Linguistic theory brought about a rebirth of scholarly interest in Poe. Yet even these post-modern critics explored his fiction to illustrate analytic paradigms derived from elsewhere. In over-praising Poe’s prescience, theorists called attention to how much he left for later generations to articulate. Although anticipating modern trends, Poe is hardly modern. ‘The Bells’ is not ‘Le Bateau ivre’, nor ratiocination, deconstruction; and any reader who goes to him looking for Mallarmé or Derrida is bound to be disappointed. The inability of such dazzling analyses to make Poe respectable suggests that perhaps we are trying to defend him in the wrong way.

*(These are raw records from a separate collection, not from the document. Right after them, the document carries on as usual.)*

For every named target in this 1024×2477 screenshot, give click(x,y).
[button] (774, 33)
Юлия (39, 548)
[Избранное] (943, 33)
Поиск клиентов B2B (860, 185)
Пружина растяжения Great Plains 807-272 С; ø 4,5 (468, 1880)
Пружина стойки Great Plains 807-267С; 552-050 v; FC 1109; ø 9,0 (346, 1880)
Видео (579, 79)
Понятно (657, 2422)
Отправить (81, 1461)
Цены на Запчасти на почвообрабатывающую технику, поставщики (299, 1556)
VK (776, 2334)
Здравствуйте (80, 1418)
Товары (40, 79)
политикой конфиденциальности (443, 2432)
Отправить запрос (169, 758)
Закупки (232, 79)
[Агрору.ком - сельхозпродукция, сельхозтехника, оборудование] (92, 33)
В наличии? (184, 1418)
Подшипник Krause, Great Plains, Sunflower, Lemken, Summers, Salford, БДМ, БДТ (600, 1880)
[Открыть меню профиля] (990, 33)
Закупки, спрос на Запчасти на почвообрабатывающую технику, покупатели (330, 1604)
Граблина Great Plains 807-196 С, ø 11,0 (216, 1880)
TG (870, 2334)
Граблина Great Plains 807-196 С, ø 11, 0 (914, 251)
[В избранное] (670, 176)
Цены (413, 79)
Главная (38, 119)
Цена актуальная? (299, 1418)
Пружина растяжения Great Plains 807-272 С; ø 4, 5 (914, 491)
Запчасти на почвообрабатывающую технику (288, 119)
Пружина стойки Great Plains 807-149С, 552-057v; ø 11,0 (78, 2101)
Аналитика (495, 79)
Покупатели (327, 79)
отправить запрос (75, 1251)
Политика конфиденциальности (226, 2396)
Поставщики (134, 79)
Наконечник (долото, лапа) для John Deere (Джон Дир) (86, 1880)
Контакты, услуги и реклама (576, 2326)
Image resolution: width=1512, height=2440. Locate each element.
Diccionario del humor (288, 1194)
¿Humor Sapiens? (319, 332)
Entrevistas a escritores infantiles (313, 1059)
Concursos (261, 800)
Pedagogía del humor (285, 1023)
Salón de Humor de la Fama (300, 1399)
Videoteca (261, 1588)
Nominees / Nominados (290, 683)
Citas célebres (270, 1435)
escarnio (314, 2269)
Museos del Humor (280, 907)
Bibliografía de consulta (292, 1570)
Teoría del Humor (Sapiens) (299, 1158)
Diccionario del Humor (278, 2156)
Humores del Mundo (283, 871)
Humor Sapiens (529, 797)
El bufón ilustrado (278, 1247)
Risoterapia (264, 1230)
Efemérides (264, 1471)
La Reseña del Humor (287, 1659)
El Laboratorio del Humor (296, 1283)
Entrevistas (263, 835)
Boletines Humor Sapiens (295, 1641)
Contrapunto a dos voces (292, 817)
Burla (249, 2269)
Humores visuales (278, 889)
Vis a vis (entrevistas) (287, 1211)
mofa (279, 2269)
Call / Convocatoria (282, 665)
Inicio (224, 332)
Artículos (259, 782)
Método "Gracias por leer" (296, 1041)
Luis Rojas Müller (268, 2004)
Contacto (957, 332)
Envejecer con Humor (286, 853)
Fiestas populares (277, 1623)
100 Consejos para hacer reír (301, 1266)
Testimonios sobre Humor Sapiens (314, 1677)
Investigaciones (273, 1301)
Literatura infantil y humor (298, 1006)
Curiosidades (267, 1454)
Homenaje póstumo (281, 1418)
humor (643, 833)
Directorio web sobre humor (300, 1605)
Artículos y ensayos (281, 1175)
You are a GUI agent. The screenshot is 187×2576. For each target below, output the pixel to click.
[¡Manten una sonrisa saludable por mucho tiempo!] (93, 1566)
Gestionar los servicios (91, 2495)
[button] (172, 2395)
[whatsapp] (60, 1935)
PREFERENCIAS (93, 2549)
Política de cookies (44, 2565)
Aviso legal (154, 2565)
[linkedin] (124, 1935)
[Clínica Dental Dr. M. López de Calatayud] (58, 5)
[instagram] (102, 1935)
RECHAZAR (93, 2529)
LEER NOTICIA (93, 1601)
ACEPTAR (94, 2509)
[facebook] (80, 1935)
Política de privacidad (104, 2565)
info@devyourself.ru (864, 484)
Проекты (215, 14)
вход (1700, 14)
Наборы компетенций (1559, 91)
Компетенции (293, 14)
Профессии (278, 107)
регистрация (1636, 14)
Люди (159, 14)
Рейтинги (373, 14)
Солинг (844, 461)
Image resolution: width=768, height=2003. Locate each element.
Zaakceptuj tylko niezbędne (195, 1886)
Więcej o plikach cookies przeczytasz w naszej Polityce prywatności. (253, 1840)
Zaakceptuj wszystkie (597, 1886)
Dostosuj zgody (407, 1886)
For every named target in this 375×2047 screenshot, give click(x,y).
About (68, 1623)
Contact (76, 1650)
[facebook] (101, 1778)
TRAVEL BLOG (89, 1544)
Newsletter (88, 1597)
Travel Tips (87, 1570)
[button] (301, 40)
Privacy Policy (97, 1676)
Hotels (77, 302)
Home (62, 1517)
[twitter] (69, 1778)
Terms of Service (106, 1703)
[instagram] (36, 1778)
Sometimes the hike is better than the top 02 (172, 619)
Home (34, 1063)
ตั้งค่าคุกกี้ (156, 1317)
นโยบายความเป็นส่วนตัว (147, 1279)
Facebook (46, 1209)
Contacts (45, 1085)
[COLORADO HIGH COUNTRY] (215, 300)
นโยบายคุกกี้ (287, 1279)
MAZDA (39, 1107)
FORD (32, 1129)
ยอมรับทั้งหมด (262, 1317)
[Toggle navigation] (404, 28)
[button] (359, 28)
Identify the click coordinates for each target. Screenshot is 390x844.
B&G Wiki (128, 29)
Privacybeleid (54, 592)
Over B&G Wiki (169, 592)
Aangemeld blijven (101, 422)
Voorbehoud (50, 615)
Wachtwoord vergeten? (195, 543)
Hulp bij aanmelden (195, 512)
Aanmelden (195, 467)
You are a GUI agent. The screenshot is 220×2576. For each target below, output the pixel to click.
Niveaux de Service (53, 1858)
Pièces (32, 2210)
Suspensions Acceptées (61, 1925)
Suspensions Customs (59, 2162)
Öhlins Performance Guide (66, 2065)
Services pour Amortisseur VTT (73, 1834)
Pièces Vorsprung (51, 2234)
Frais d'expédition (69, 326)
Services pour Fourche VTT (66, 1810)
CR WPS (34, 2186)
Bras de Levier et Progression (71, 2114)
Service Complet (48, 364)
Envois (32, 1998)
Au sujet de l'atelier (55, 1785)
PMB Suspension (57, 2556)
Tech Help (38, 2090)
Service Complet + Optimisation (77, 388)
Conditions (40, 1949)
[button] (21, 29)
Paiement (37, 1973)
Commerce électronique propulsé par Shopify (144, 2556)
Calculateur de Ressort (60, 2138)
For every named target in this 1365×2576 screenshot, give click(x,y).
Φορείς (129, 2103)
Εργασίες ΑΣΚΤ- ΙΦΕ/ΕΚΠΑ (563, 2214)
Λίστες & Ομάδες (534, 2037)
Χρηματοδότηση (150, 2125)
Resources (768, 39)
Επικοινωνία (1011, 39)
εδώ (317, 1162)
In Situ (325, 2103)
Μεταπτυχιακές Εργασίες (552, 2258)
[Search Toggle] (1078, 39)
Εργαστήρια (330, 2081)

No author wishes to be a precursor—a literary way station on the road to somewhere else. Each aspires to be the word itself. And until we can respect Poe without regard for what his progeny have made of him, we will not be able to appreciate him at all.
Respect for Poe must begin with his ideas. Although his characters are forever burying themselves in ‘volumes of forgotten lore’, modern readers have trouble imagining Poe himself as an intellectual. Yet in fact Poe’s uniqueness rests more with his thought than with his craft. Despite Baudelaire’s assertion that he was a pure aesthete, an early proponent of ‘art for art’s sake’, Poe’s technical skills were uneven. His language in both the poetry and the prose could be swift and evocative; it could also be ungrammatical, overwrought, relentless. His supposedly innovative use of the outré and the perverse was unremarkable, roughly comparable to that in other Gothic fictions of the period. And although we remember the tales as having strong characters and plots, Poe was, as psychoanalytic criticism inadvertently demonstrated, not really very interested in either.